L’Etat togolais a annoncé, depuis 2017, le projet d’identification biométrique dans l’optique de formaliser l’identité des personnes vivant sur le sol togolais. Tout porte à croire que cette initiative connaîtra un démarrage effectif d’ici la fin de l’année 2020.

Le numéro d’identification biométrique unique a pour vocation d’attribuer à chaque individu résidant sur le sol togolais (qu’il soit togolais ou pas) un identifiant unique. La procédure entend doter, à l’horizon 2026, tous les résidents du Togo d’un Numéro d’identification unique (NIU). Il sera composé de dix (10) chiffres, totalement aléatoire et servira de « base pour les services publiques, les services dans le social et dans le privé ». Il « permettra aux entités du gouvernement d’avoir un élément pour communiquer ensemble et être plus efficace dans les politiques publiques » a annoncé les autorités.
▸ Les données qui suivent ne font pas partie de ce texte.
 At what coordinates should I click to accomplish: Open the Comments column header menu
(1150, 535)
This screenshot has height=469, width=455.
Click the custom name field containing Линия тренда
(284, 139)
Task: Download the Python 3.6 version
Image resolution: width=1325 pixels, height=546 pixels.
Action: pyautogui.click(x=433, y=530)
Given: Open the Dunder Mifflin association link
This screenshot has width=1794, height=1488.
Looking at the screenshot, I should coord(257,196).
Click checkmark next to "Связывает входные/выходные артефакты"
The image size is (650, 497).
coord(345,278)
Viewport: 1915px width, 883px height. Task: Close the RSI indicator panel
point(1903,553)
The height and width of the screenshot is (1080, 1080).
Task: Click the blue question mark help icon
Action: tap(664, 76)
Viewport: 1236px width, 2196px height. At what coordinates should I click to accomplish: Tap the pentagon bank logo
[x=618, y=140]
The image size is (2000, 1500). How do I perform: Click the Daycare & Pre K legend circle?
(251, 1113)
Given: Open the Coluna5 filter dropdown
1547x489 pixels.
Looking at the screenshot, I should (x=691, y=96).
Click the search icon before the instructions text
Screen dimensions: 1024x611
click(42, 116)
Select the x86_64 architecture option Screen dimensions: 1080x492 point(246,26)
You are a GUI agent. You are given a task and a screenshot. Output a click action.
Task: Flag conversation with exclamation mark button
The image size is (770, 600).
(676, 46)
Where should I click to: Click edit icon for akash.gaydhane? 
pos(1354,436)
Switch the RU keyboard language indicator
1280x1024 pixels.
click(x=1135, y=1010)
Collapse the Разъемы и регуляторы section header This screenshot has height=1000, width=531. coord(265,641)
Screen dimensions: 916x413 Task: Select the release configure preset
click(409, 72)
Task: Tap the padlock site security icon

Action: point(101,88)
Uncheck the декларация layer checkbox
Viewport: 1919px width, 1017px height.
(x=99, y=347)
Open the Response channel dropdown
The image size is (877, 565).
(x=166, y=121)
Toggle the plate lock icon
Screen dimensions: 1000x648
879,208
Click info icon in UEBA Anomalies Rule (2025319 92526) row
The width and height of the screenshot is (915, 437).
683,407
Volet social de la procédure

Le numéro d’identification biométrique unique n’a aucunement l’intention d’écarter les populations démunies. Se définissant comme une procédure inclusive et participative, le Numéro d’identification unique (NIU) souhaite offrir la possibilité aux couches les plus vulnérables (ne disposant pas de pièces d’identité conventionnelles) d’accéder à un élément d’identification. La procédure biométrique est une technique qui intègre notamment les empreintes digitales, l’iris et une photo.
Pour y parvenir, l’Etat va faire appel à la société civile, les représentants des structures publiques et non gouvernementales en leur décrivant l’importance et les modalités d’implication des différentes parties. L’objectif est d’arriver à identifier les contraintes matérielles liées aux réalités du terrain et d’échanger avec ces acteurs sur les questions afférentes, notamment la protection des données à caractère personnel et les possibles impacts sociaux d’un tel outil. L’idée étant d’avoir un système le plus inclusif possible, capable de résister à la « fracture civile » entre les différentes couches de la société.
Surtout, il est question d’arriver à intégrer des bénéficiaires des prestations sociales (inclusion financière, différents mécanismes assuranciels, filets sociaux etc.) ou encore la digitalisation de l’Etat civil. Une fois opérationnel, le numéro d’identification biométrique unique permettra d’atteindre, pas à pas, la couverture assurance universelle ainsi qu’une intégration sous régionale.